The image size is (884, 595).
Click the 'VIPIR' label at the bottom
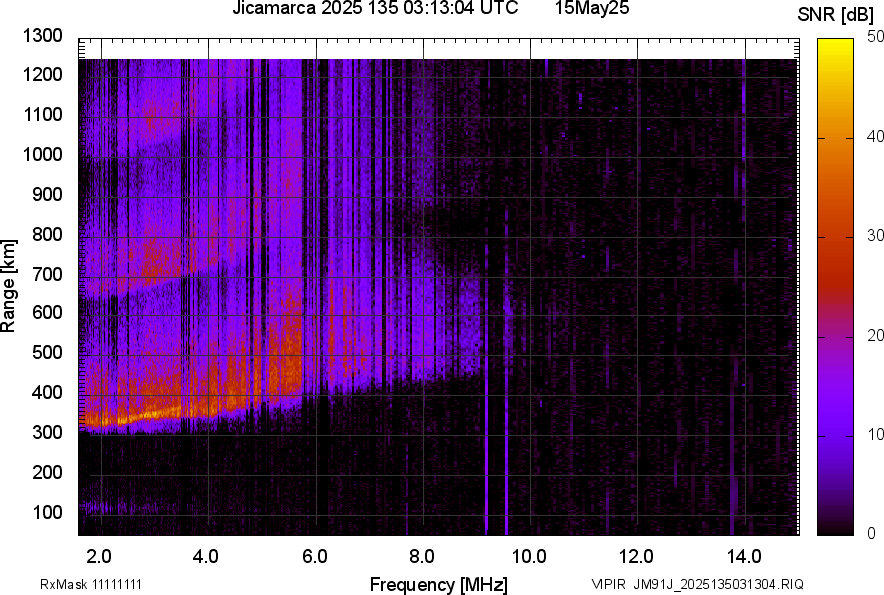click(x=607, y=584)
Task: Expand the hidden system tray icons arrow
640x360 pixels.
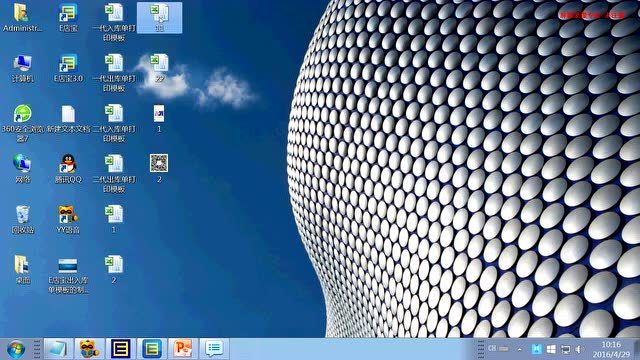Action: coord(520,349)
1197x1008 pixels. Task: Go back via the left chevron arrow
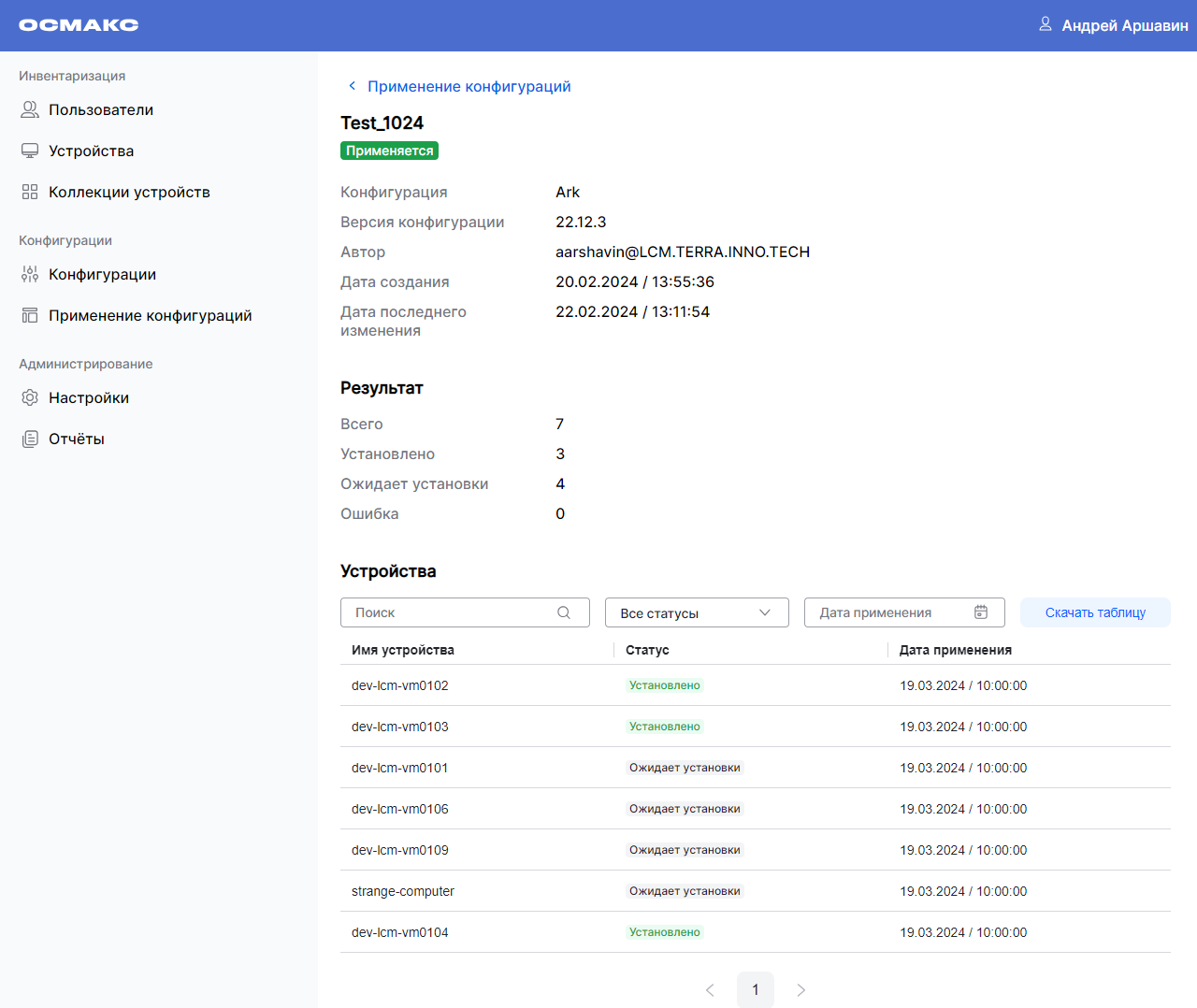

☆ ☆ ☆ ☆

## Objective
Could you quote the material above word for word, leaving out the pictures?

## Full response
The image size is (884, 595).
Click the 'VIPIR' label at the bottom
click(x=607, y=584)
Task: Expand the hidden system tray icons arrow
640x360 pixels.
Action: coord(520,349)
1197x1008 pixels. Task: Go back via the left chevron arrow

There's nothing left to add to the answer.